= Exercise instructions =
The answer should contain each record below, repeated exactly.

Data items:
"""

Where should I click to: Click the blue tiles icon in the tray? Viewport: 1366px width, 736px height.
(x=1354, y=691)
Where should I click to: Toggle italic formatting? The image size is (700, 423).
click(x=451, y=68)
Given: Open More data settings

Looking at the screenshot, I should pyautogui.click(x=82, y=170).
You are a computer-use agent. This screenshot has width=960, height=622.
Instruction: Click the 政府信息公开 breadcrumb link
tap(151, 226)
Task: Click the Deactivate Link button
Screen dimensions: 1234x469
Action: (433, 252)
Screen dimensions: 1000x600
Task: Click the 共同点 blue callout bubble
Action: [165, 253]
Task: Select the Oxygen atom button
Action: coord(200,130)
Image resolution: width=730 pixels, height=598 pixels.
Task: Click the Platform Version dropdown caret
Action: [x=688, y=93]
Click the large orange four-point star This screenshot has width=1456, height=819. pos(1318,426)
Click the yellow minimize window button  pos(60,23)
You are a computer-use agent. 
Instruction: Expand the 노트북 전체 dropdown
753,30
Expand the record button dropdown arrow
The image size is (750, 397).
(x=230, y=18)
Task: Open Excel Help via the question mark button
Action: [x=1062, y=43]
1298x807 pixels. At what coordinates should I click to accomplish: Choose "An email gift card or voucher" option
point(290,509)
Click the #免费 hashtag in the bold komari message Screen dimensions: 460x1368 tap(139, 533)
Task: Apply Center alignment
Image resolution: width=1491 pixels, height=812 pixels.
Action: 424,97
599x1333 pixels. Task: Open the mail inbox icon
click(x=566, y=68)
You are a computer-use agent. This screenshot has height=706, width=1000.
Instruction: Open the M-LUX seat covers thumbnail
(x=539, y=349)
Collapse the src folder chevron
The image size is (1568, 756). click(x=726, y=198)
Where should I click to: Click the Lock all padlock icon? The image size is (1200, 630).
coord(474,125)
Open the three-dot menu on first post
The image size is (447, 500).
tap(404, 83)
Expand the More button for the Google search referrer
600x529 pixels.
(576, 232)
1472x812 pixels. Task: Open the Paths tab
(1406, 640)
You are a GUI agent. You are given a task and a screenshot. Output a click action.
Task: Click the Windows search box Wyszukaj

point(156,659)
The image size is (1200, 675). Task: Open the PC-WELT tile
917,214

"""

= Output below =
Where should I click to: Click the blue tiles icon in the tray? Viewport: 1366px width, 736px height.
(x=1354, y=691)
Where should I click to: Toggle italic formatting? The image size is (700, 423).
click(x=451, y=68)
Given: Open More data settings

Looking at the screenshot, I should pyautogui.click(x=82, y=170).
You are a computer-use agent. This screenshot has width=960, height=622.
Instruction: Click the 政府信息公开 breadcrumb link
tap(151, 226)
Task: Click the Deactivate Link button
Screen dimensions: 1234x469
Action: (433, 252)
Screen dimensions: 1000x600
Task: Click the 共同点 blue callout bubble
Action: [165, 253]
Task: Select the Oxygen atom button
Action: coord(200,130)
Image resolution: width=730 pixels, height=598 pixels.
Task: Click the Platform Version dropdown caret
Action: [x=688, y=93]
Click the large orange four-point star This screenshot has width=1456, height=819. pos(1318,426)
Click the yellow minimize window button  pos(60,23)
You are a computer-use agent. 
Instruction: Expand the 노트북 전체 dropdown
753,30
Expand the record button dropdown arrow
The image size is (750, 397).
(x=230, y=18)
Task: Open Excel Help via the question mark button
Action: [x=1062, y=43]
1298x807 pixels. At what coordinates should I click to accomplish: Choose "An email gift card or voucher" option
point(290,509)
Click the #免费 hashtag in the bold komari message Screen dimensions: 460x1368 tap(139, 533)
Task: Apply Center alignment
Image resolution: width=1491 pixels, height=812 pixels.
Action: 424,97
599x1333 pixels. Task: Open the mail inbox icon
click(x=566, y=68)
You are a computer-use agent. This screenshot has height=706, width=1000.
Instruction: Open the M-LUX seat covers thumbnail
(x=539, y=349)
Collapse the src folder chevron
The image size is (1568, 756). click(x=726, y=198)
Where should I click to: Click the Lock all padlock icon? The image size is (1200, 630).
coord(474,125)
Open the three-dot menu on first post
The image size is (447, 500).
tap(404, 83)
Expand the More button for the Google search referrer
600x529 pixels.
(576, 232)
1472x812 pixels. Task: Open the Paths tab
(1406, 640)
You are a GUI agent. You are given a task and a screenshot. Output a click action.
Task: Click the Windows search box Wyszukaj

point(156,659)
The image size is (1200, 675). Task: Open the PC-WELT tile
917,214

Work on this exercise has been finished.